Songwriting is Word Sculpture
It is hard to nail down what goes on in a poet's or a song writer's head as they sculpt words and phrases to craft a verse. (As a dabbler in poetry I reach far and wide for rhythm and rhyme. It's not as easy as it looks).
Any estimate is at best partly right without an explicit statement from the artist. But there are some clues.
Whence "Christ Was Born Across the Sea?"
A songwriter alive in the same time period penned a Christmas carol about the news of Christ's birth being "brought from oversea." The artistic point is strikingly similar to Howe's "Christ was born across the sea."
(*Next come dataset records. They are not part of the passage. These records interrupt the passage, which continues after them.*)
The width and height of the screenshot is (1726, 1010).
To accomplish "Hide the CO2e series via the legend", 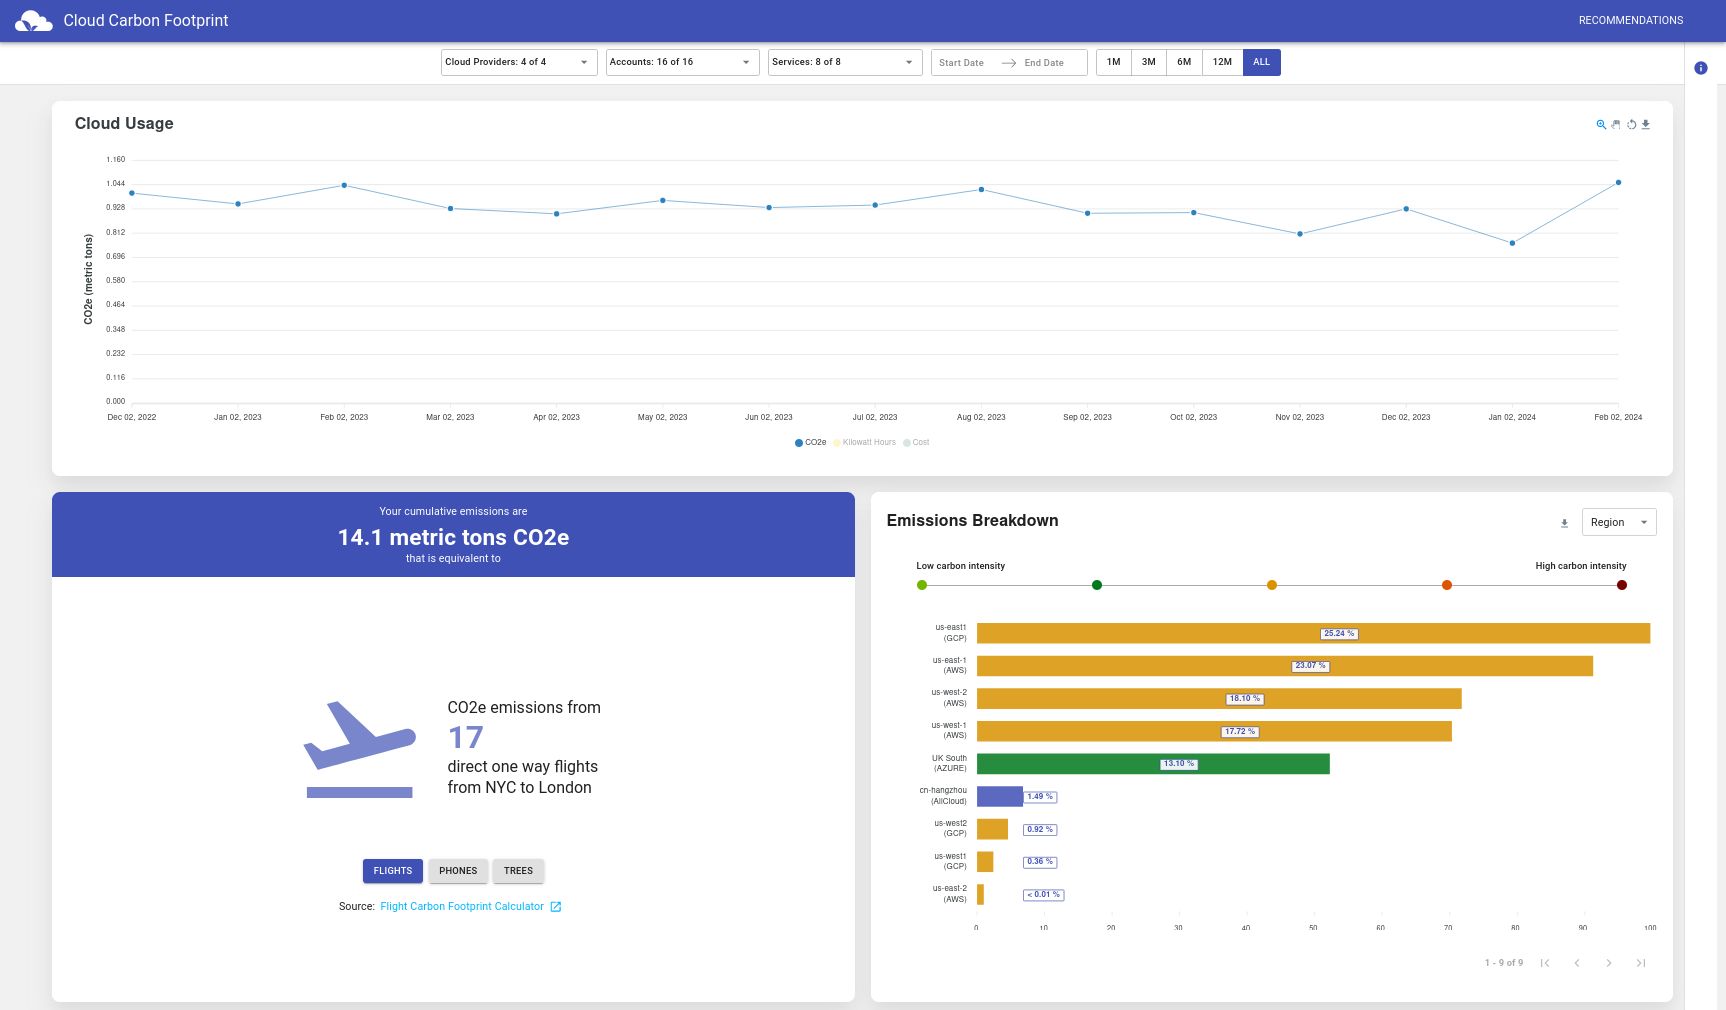I will click(813, 442).
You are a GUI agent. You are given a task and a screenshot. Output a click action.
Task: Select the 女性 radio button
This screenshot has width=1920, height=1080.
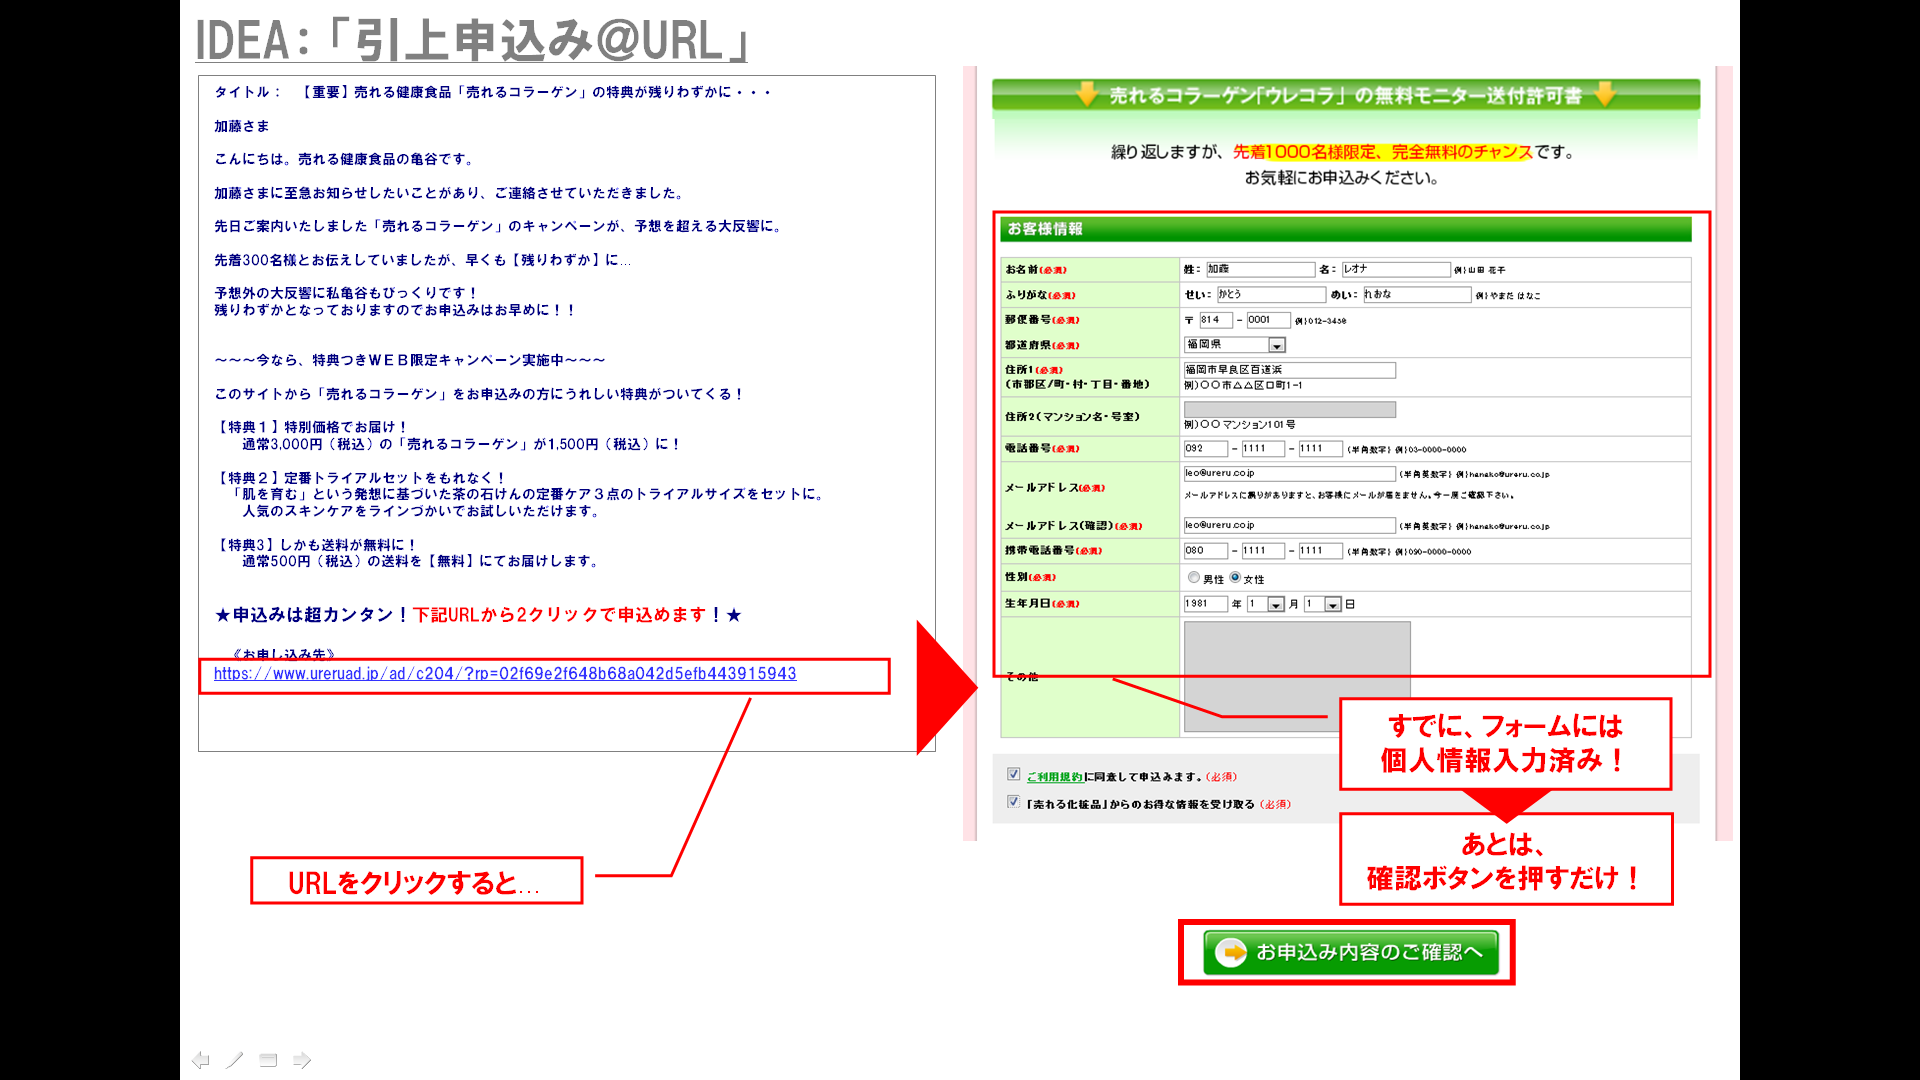(x=1235, y=577)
The Christmas carol, written by best estimates a few years before Julia Ward Howe wrote the Battle Hymn of the Republic, uses "oversea" which means "across the sea" quite literally.
The term "overseas" comes to English from the French outre-mer. The capitalized version Outremer was a general name given to the Crusader states established after the First Crusade: the County of Edessa, the Principality of Antioch, the County of Tripoli and especially the Kingdom of Jerusalem. It is in that land where Jesus was born: Outremer. (The Holy Land, more or less ~ oversea ~ across the sea).
Masters in the Hall is a carol crafted by William Morris sometime before 1860. The carol is a song of celebration of the promised birth of Christ the Lord.
Masters in this Hall,
Hear ye news to-day.
Brought from over sea,
And ever I you pray:
Chorus Nowell! Nowell! Nowell! Nowell, sing we clear ...
I know about this song because we sang it in sixth grade choir. It wasn't until I was an adult, and learned about Crusades/Outremer, that I made an association between the two.
It's a song that is contemporary to the Battle Hymn of the Republic. Did Howe borrow from that tune, or did she as an educated person have enough familiarity with history, the classics and poetic styles to arrive at the same turn of phrase independently? Unknown, and either answer is as likely. Her story is that she came up with it on her own ...
I went to bed that night as usual, and slept, according to my wont,
quite soundly. I awoke in the gray of the morning twilight; and as I
lay waiting for the dawn, the long lines of the desired poem began to
twine themselves in my mind. Having thought out all the stanzas, I
said to myself, 'I must get up and write these verses down, lest I
fall asleep again and forget them.' So, with a sudden effort, I sprang
out of bed, and found in the dimness an old stump of a pen which I
remembered to have used the day before. I scrawled the verses almost
without looking at the paper (Howe, Julia Ward. Reminiscences: 1819–1899. Houghton, Mifflin: New York, 1899. p. 275.)